By contrast, in early 2017, I posted a story to my blog entitled “Mockingbird”, which was a short piece loosely based on the myth of Echo and Narcissus. I had been working on turning Rebecca, Too into a novel, hoping to publish it prior to the Essential Theatre Festival, but I wasn’t happy with the draft I created, and instead decided to develop a collection of stories, using some from a previous volume I published. I revised three stories from my book, Freedom and Consequence, and set about writing two long pieces which would bookend the volume, expanding “Mockingbird” and creating “Phoenix”, culled from background material I formulated on a walk at Stone Mountain one morning, which featured a character introduced in “Mockingbird”. I added a revised story that I had posted to my blog, and developed two other character sketches from my blog into fully realized stories. In July, I published Fables of the New South, the bulk of which I wrote in about two months.

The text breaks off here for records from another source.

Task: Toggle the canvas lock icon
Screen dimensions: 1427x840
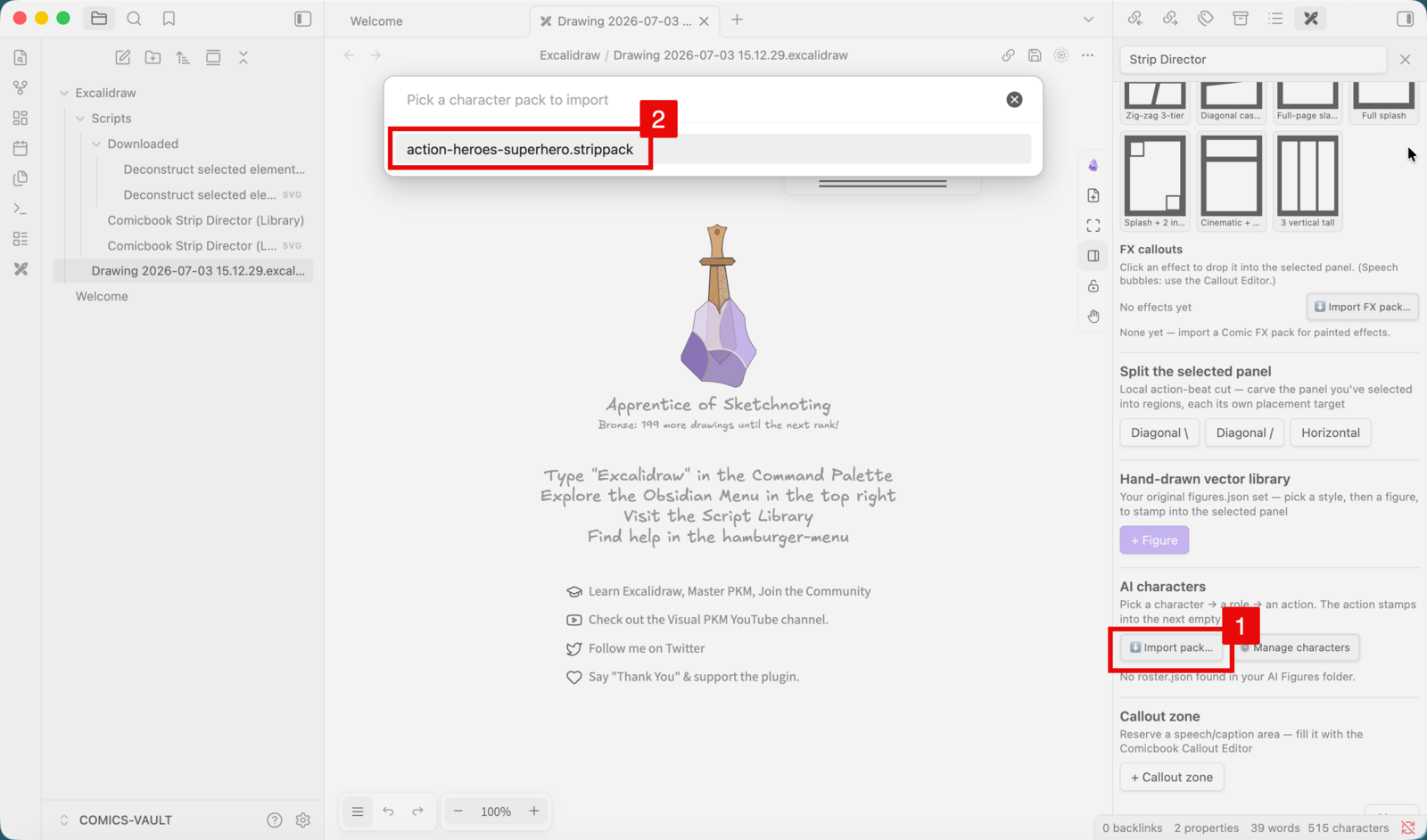Action: pyautogui.click(x=1093, y=286)
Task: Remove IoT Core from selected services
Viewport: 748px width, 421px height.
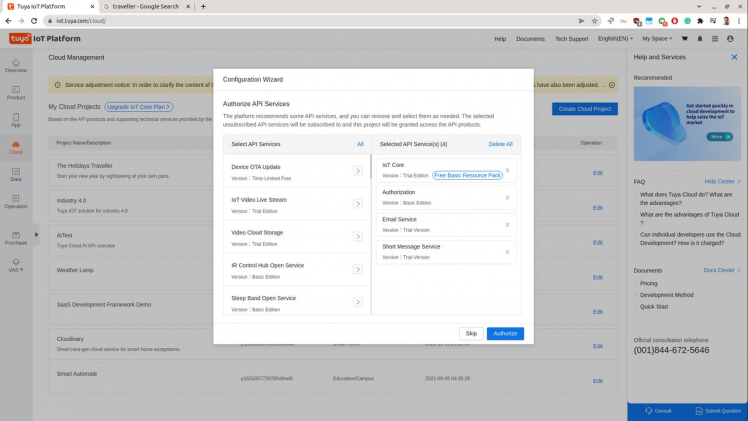Action: (x=507, y=170)
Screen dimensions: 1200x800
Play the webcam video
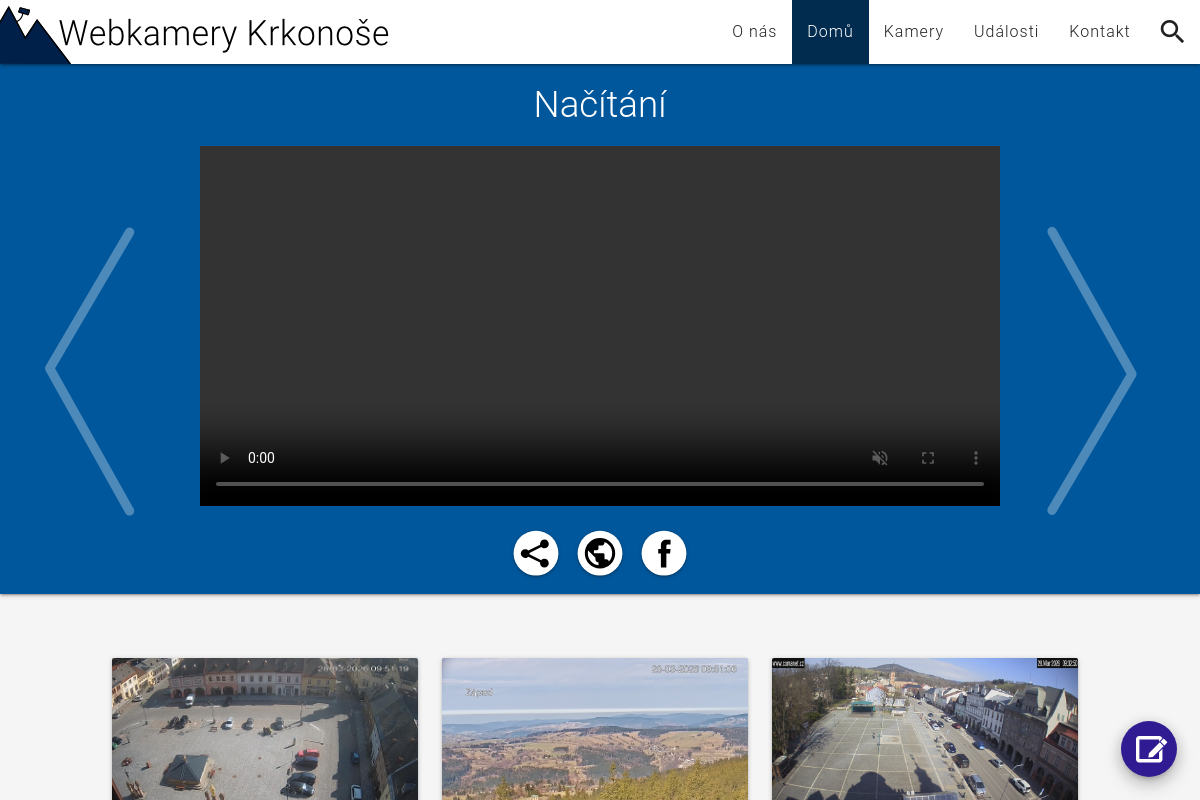coord(225,458)
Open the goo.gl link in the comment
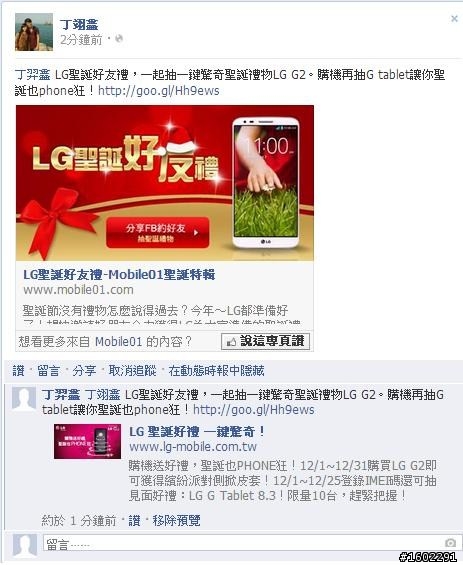 point(254,410)
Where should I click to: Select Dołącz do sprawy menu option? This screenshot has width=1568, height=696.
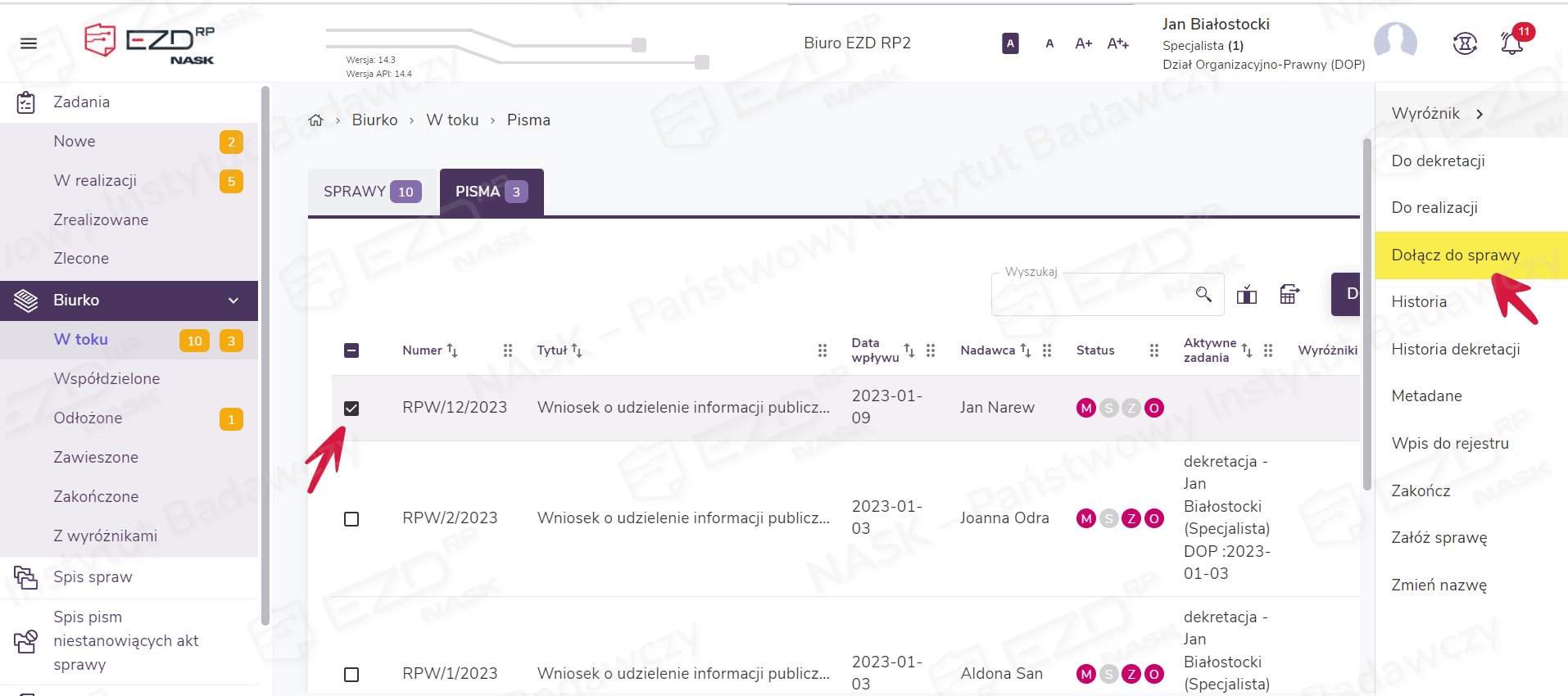coord(1455,255)
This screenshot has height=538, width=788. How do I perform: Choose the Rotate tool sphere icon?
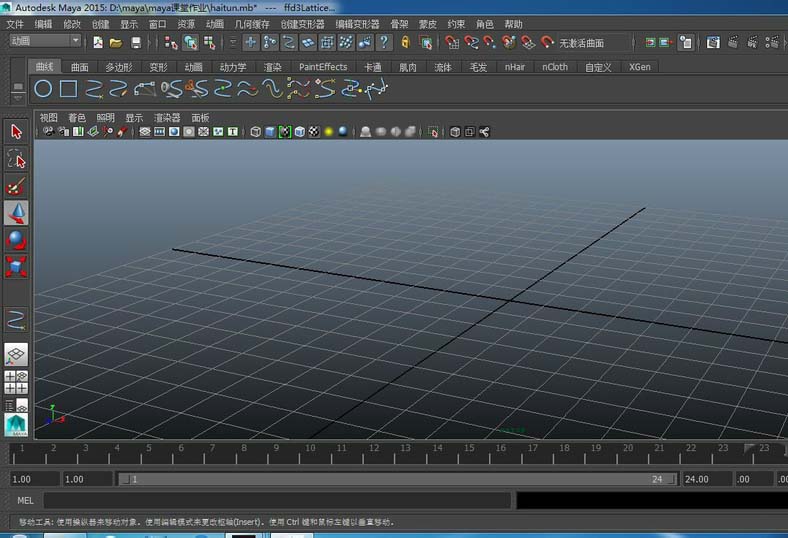[x=16, y=240]
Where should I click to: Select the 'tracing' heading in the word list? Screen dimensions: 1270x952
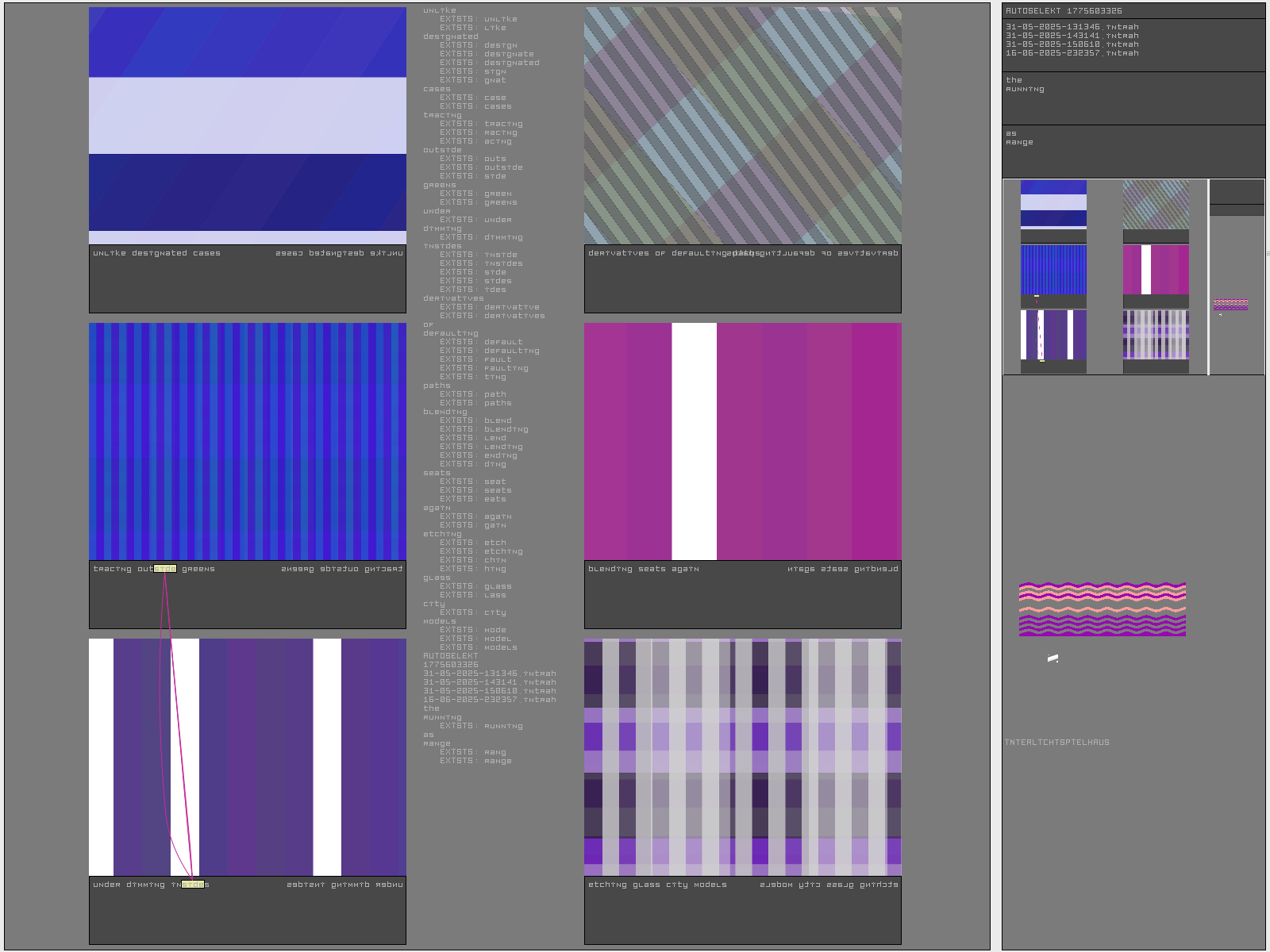tap(442, 115)
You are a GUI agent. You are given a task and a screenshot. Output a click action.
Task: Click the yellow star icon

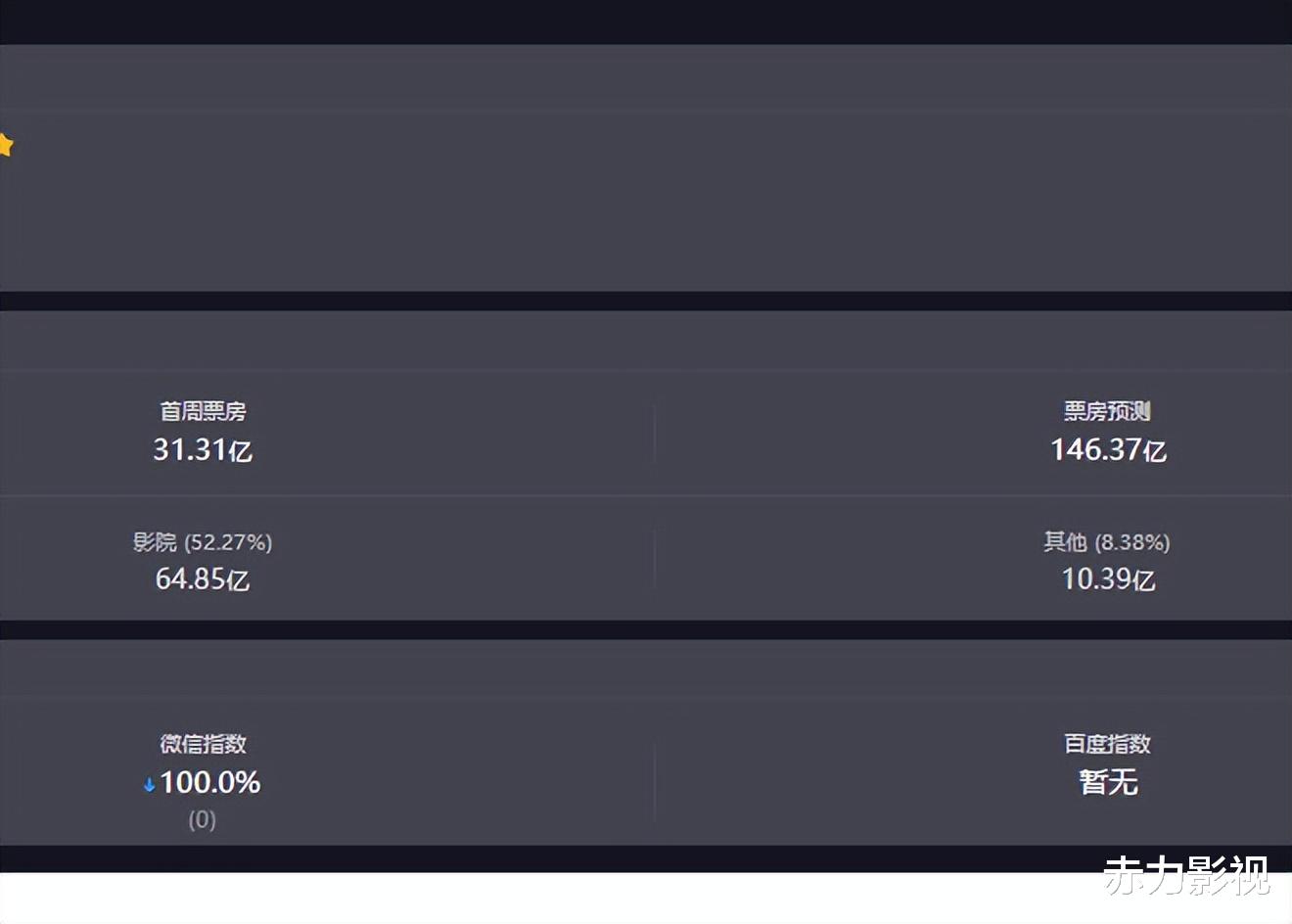coord(5,146)
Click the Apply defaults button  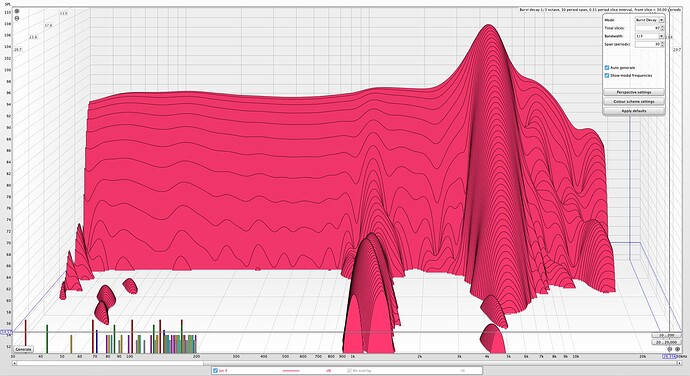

Fables wasn’t perfect, and I made a major revision to it before the year was out and an even more major revision when I released it as a hardcover in 2018, but compared to the process I’ve gone through with Mother, it was lightning fast. Being an indie author with my own publishing company, I can often get material before the public quickly — sometimes before it’s entirely ready for prime time. This has many advantages and disadvantages and harkens back to the early days of the printing press, particularly in the US, when anyone with access to one had the eyes and ears of the public.

I compare it to being on the Internet in the 90s, when I would type something and hit send, sometimes without proofreading beforehand. I eventually got into the habit of typing material in a text file then copying and pasting it when I was ready to publish. I’ve been fortunate, recently, to find someone to edit my manuscripts who doesn’t pull any punches and can look at the writing from a different gender and generational perspective, which helps me see biases of which I’m not always aware.

So, for the foreseeable future, I’ll be concentrating more on prose and less on plays. I still intend to convert my words into as many different formats as I can, but, given the interactive nature of theater, it’s easier to concentrate on developing stories and releasing them directly to the public than trying to develop them for the stage.